If you are purchasing poorly made products for $10-$15 cheaper, but have to buy 4x’s as often are you really getting a bargain?

Think before you buy
Think before you buy

February 09, 2021

This mentally is the genesis and mindset of the problem with our economy. When someone buys a product at WalMart, Hobby Lobby, even Chinese made Home Depot products it puts American workers out of jobs. So this short sided mentally, saves money on a cheap product which will have to be bought over and over, puts your neighbor out of a job and increase taxes due to higher unemployment and loss of healthcare. It is termed the WalMart cycle because as more people do it, more people “have” to do it if they want a product and thus continues the issue.

Brian Yockman
Brian Yockman

February 09, 2021

If you want American made,you gotta buy American made.They are by far,a better made product,and we keep the jobs here.End of story.

Glen Hardy
Glen Hardy

February 09, 2021

You are part of the problem this American has. I INSIST on buying American Made if I can find it! My problem IS locating it locally. I have to shop online most of the time because Madera, Ca, merchants will not look for American made products to carry. You buy items in Walmart but you do care that the person that made those clothes is getting paid far less than you would except for a wage? I shop for clothes mostly at “all american clothing dot com”! I buy socks from them, long-sleeved & short-sleeved T-shirts, etc. my patriotism runs deep. I want ALL Americans employed, to include you, so I buy American-made! Please think about it. . . . . . . then look around.

John M.
John M.

February 09, 2021

If you buy from Wal-mart, you can’t really complain that things are the way they are in the USA. Support places such as All American Clothing and things will work out naturally.

Michael a
Michael a

February 09, 2021

I love my country. That country is America.The money that I spend on American made products support Americas military. The dollars that I send to the peoples republic of china supports that military, A military that is openly hostile towards the United States. while we are not yet at war with china you would not know it from their actions. My grand daughter and my grandson are in the United State Navy and I will do everything I can to not send one dollar to china to give them the weapons to kill them. And not just my children but yours too.
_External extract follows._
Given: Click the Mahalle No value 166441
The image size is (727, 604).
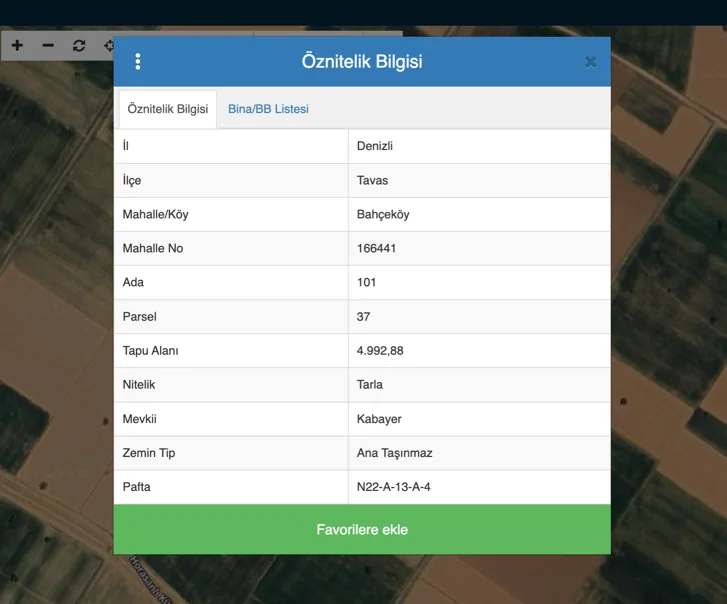Looking at the screenshot, I should click(377, 248).
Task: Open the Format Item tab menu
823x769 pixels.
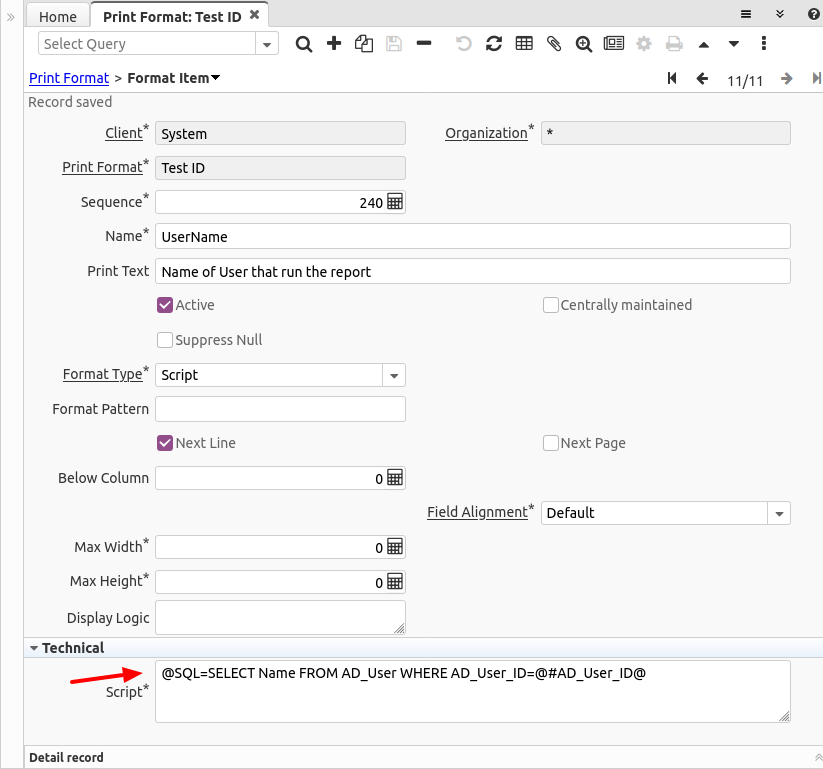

Freedom isn’t free you fight and pay for it or you lose it.

JTC
JTC

February 09, 2021

It is a crime that this country that was founded with tariffs, allows its workers to now compete directly with people making less than 10% of American wages/ benefits in the name of “Free Trade.”

Judy (no dot) Turner
Judy (no dot) Turner

February 09, 2021

If products made in America weren’t so expensive, I probably would buy more American made products but when I can get a pair of jeans for my grandsons for around anywhere from $10 to $15 less per pair, I can buy two pair when I would only have bought one, thus giving another grandson a pair of jeans. Since they wear uniforms to school, they don’t wear out as quickly and as often as my sons’ jeans wore out when they were in school. Just like last week, I went to a large deparment store to buy a pair of sweat pants and a sweat shirt and the prices were astronomical! I went to Wal-Mart and got three sweat shirts and three pair of sweat pants for the price of one in a large department store. Cost matters most to me because I am not a high wage earner, although the wages I earn now are higher than they used to be. I have to save money every way I can and I cannot justify spending more just because it was made in America.